BEGIN Data for this task
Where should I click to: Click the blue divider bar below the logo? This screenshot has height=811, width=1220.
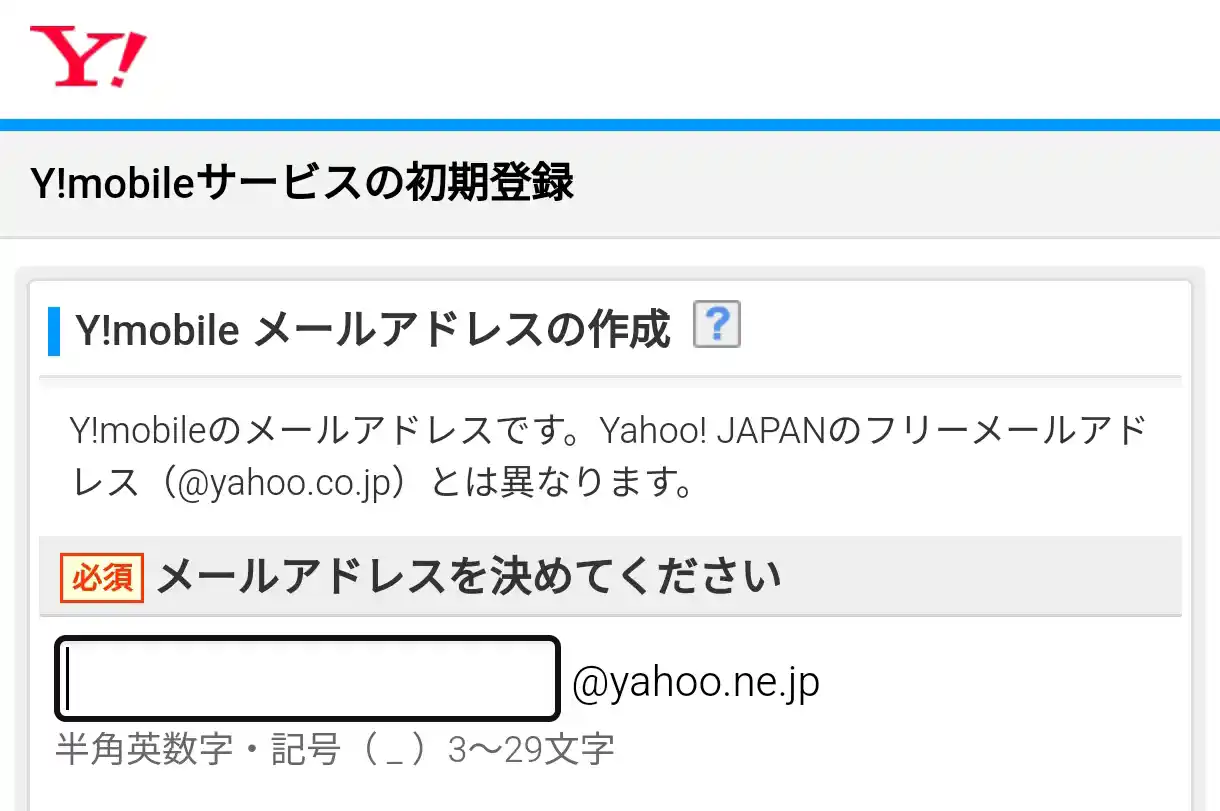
END Data for this task
BEGIN Data for this task
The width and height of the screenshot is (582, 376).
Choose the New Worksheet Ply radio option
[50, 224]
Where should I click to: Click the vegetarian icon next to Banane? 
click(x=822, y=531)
END Data for this task
BEGIN Data for this task
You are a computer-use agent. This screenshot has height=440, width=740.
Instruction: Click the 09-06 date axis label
END Data for this task
• Exercise prompt:
The required output is every line above from the one with "You are a computer-use" down to the one with "Instruction: Click the 09-06 date axis label", restated word for word, ends included.

• Answer to this problem:
You are a computer-use agent. This screenshot has height=440, width=740.
Instruction: Click the 09-06 date axis label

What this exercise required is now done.